Changes to interactive smp nodes and serial queue

The interactive, large-memory smp nodes (smp7, smp8, smp9) have been over-subscribed for the past several months, causing them to run out of memory frequently. In addition, the serial queue has seen low usage for the types of long-running, large-memory serial programs we originally created it for.

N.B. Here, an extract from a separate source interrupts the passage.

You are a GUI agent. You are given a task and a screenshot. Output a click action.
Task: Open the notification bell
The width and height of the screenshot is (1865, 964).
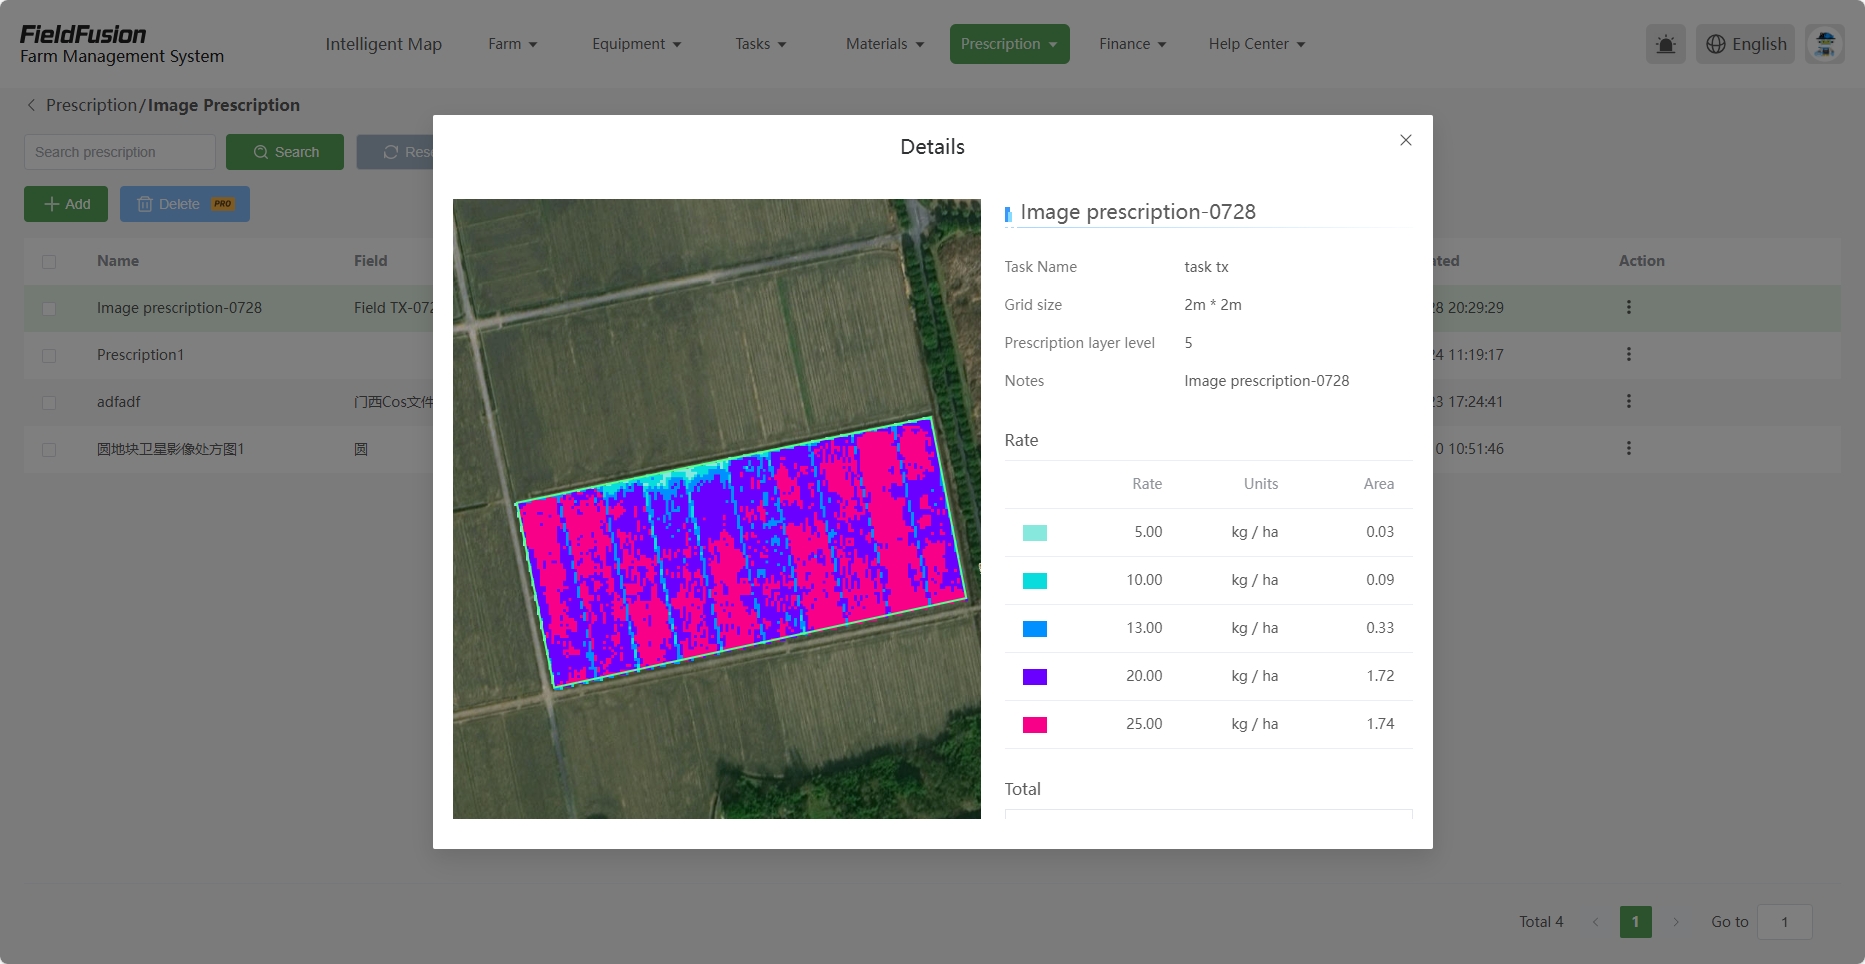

Therefore, this week we are turning off the serial queue and renaming it to a new queue called 'timeshare' with the following 11 nodes:

  • smp3,4,5,6 - 16 cores (AMD), 64GB memory
  • smp7 - 16 cores (AMD), 128GB memory
  • smp8,9 - 32 cores (Intel), 128GB memory
  • node241-244 - 12 cores (Intel), 96GB memory

Initially, users will be limited to one running job that uses one node. This queue is different from other queues on our system (default, gpu, debug) because it can pack multiple jobs onto the same node (hence the name 'timeshare'). Therefore, you will never have to wait for an eligble job to start running in this queue, but you are not guaranteed dedicated access to the resources on the node you are assigned. The batch system will, however, distribute the load as evenly as it can across the available nodes, so we anticipate fewer problems with over-subscription and downtime.

On Friday, Dec 9, we will turn off interactive access to smp7,8,9. If you currently connect directly to one of these nodes to run a program, you will need to either

  1. write a batch script for the program and submit it to the timeshare queue
  2. use a new command called interact that will setup an interactive shell for a specified amount of time.